Once deployed, management of Layer 0 (optical) and Layer 1 (OTN) occurs with a fairly simple centralized network management system (NMS)-only control plane. However, some vendors, such as Infinera, have implemented an embedded GMPLS control plane that enables point-and-click provisioning of Layer 1 OTN circuits and the routing of DWDM waves through reconfigurable optical add-drop multiplexer (ROADM) networks. But even in this case the deployment of new capacity or the movement of capacity to different parts of the network by conventional DWDM solutions is still manually planned and deployed.

Step 2: Instant Bandwidth

In 2012, Infinera started to separate from the pack when we deployed capacity in our coherent optical engines using the industry’s only large-scale multi-channel 500G PICs. At that time, the amount of capacity we could cost-effectively pre-deploy in the form of super-channels was five times that of any other vendor. In that year, Infinera introduced Instant Bandwidth (IB), which enables service providers to deploy a single 500G module with only 100G of capacity activated. Then, as service demand warranted, new 100G increments of capacity could be ordered, paid for and activated via software for each line module. Very early on, the backend process to deploy capacity with Instant Bandwidth took about a week – but that was still a huge improvement over a purely hardware-based capacity increase. Then with the development of our online license store we were able to get the deployment time of Instant Bandwidth down to about three hours. What this has done for service providers is create a success-based business model where capacity gets deployed much closer to service activation, thereby reducing the amount of idle capacity needed on the network. The offline network planning cycle is still required, but the operational provisioning cycle is dramatically accelerated.

Instant Bandwidth is widely in use by Infinera customers, including half of all long-haul customers, the top three subsea customers and over 60 percent of data center interconnect customers.

In 2015 Infinera introduced an important variation of Instant Bandwidth called Time-based Instant Bandwidth (TB-IB). With TB-IB, service providers who only need capacity for a short period of time can purchase temporary capacity. An interesting case study for TB-IB is Australia Japan Cable, which experienced a significant outage on one of its cables due to a dragging ship anchor inflicting a cable shunt fault. AJC was able to reroute all traffic in a few hours from the Infinera equipment, and also reroute all the traffic from another vendor’s equipment on that same cable, to a new cable using Infinera TB-IB. AJC activated TB-IB for two months while the cable was physically repaired.

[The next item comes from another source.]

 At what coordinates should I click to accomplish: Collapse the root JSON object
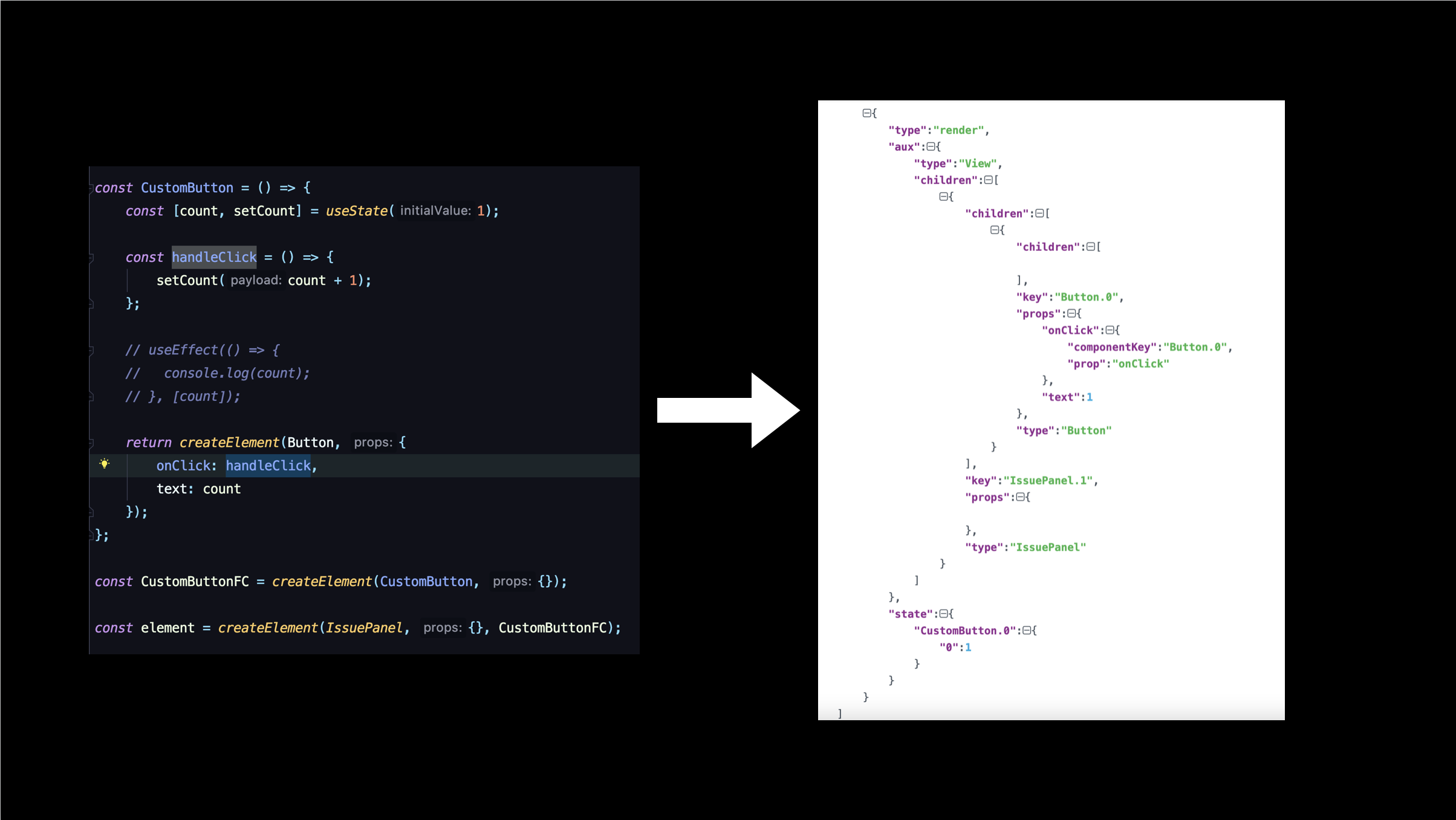click(866, 113)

One can see that Instant Bandwidth is the first instantiation of software-defined capacity (SDC). When the industry talks about software-defined networking, it is typically referring to software control of overlay tunnels based on protocols like VXLAN or IPSec, or the corresponding underlay infrastructure predominantly at Layer 2 and Layer 3, but over fixed Layer 0 optical capacity. With Instant Bandwidth and SDC, Infinera has changed that paradigm by enabling activation of Layer 0 DWDM optical capacity with only software-based operational motions.